**PROVIDED TEXT**
## Apress - Industrialized Machine Learning Examples

Andreas Francois Vermeulen
2019

### This is an example add-on to a book and needs to be accepted as part of that copyright.

## Chapter-009-015-Q-Learn-01

### Install keras-rl library

In [None]:
#!pip install keras-rl

In [None]:
#!pip install pyglet

### Install h5py

In [None]:
#!pip install h5py

 ### Install dependencies for CartPole environment

In [None]:
#!pip install gym

# You are ready to perform the Q-Learning

In [None]:
%matplotlib inline
import numpy as np
import gym

from keras.models import Sequential
from keras.layers import Dense, Activation, Flatten
from keras.optimizers import Adam

from rl.agents.dqn import DQNAgent
from rl.policy import EpsGreedyQPolicy
from rl.memory import SequentialMemory

You need to set several variables

In [None]:
ENV_NAME = 'CartPole-v0'

Get the environment and extract the number of actions available in the Cartpole problem

In [None]:
env = gym.make(ENV_NAME)
np.random.seed(20)
env.seed(20)
nb_actions = env.action_space.n

Create a single hidden layer neural network model

In [None]:
model = Sequential()
model.add(Flatten(input_shape=(1,) + env.observation_space.shape))
model.add(Dense(16))
model.add(Activation('relu'))
model.add(Dense(nb_actions))
model.add(Activation('linear'))

In [None]:
print(model.summary())

Next you configure and compile our agent. Suggest you use the policy as Epsilon Greedy and you set the memory as Sequential Memory because you must to store the result of actions you Cart performed and the rewards it gets for each action.

**GIVEN INSTRUCTION 1**
In the Q-learning notebook, what value is ENV_NAME set to?
**GIVEN INSTRUCTION 2**
Could you translate this sentence from the Q-learning notebook into Spanish: "Get the environment and extract the number of actions available in the Cartpole problem"?
**GIVEN INSTRUCTION 3**
Would you proceed with the Q-learning notebook, picking up after its last sentence?
None of the tasks require the material.

**RECORDED INFORMATION**
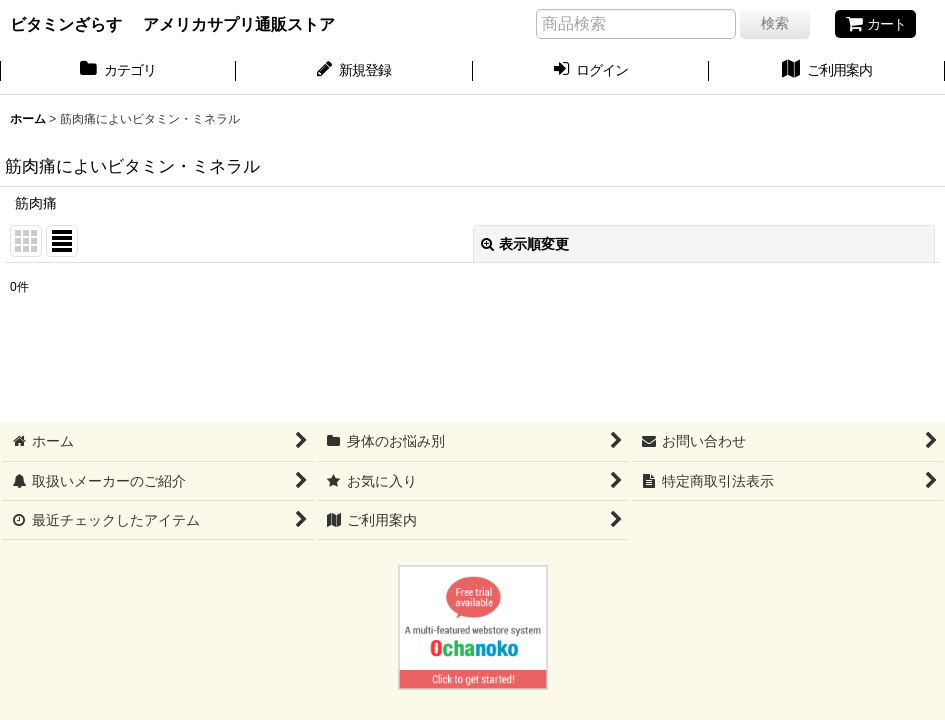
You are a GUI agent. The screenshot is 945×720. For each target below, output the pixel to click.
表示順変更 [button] (525, 244)
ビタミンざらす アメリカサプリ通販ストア (172, 24)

**WRITTEN RESPONSE 1**
'CartPole-v0'

**WRITTEN RESPONSE 2**
Obtén el entorno y extrae el número de acciones disponibles en el problema Cartpole.

**WRITTEN RESPONSE 3**
In [None]:
policy = EpsGreedyQPolicy()

memory = SequentialMemory(limit=50000, 
                          window_length=1
                         )

dqn = DQNAgent(model=model, 
               nb_actions=nb_actions, 
               memory=memory, 
               nb_steps_warmup=1000, 
               target_model_update=1e-2, 
               policy=policy,
               enable_dueling_network=False,
               dueling_type='avg'
              )

dqn.compile(Adam(lr=1e-3), 
            metrics=['mae']
           )

Time to perform the training process.

In [None]:
try:
  dqn.fit(env, nb_steps=5000, visualize=True, verbose=2)
except:
  dqn.fit(env, nb_steps=5000, visualize=False, verbose=2)

In [None]:
try:
  dqn.test(env, nb_episodes=5, visualize=True, verbose=2)
except:
  dqn.test(env, nb_episodes=5, visualize=False, verbose=2)

## Done

In [None]:
import datetime
now = datetime.datetime.now()
print('Done!',str(now))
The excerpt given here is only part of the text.